• _WORK INSTRUCTIONS_
Please output exactly the part of the records below that opens with the line containing "The width and" and closes with the line containing "Click the grid", both lines included, and nothing else.

• _INPUT DATA_
□ □ □ □ □

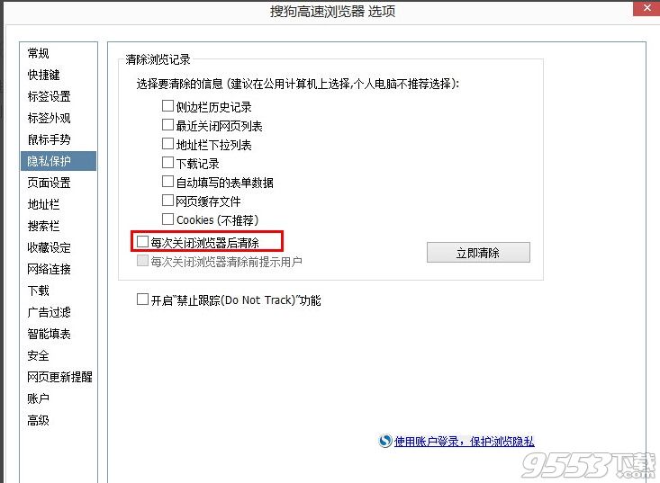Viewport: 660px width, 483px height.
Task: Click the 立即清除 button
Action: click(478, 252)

□ □ □ □ □

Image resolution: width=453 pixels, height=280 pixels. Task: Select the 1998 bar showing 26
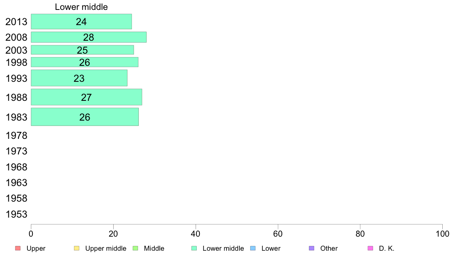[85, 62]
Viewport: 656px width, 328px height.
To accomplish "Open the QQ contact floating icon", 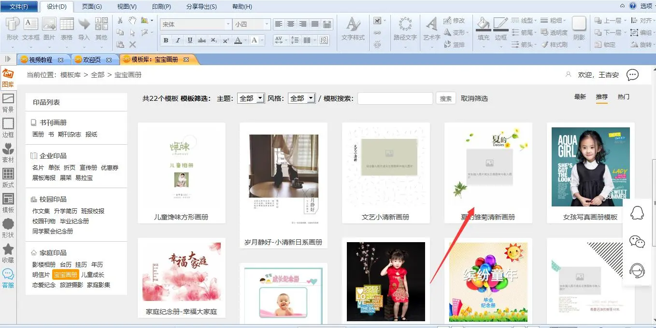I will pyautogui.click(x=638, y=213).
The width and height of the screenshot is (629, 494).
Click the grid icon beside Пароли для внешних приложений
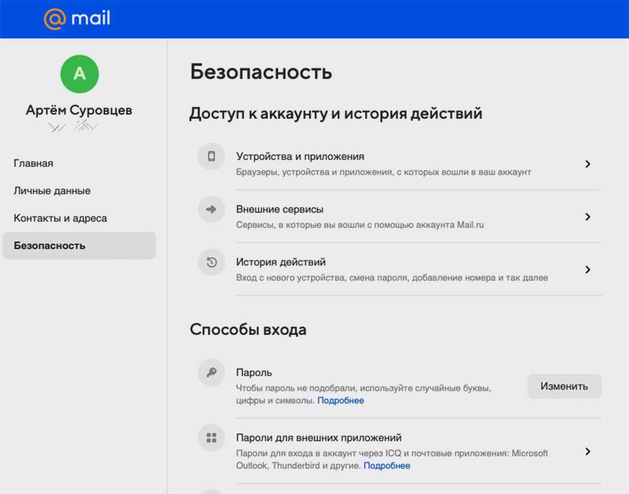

□ □ □ □ □

• _RESULT_
The width and height of the screenshot is (629, 494).
Click the grid icon beside Пароли для внешних приложений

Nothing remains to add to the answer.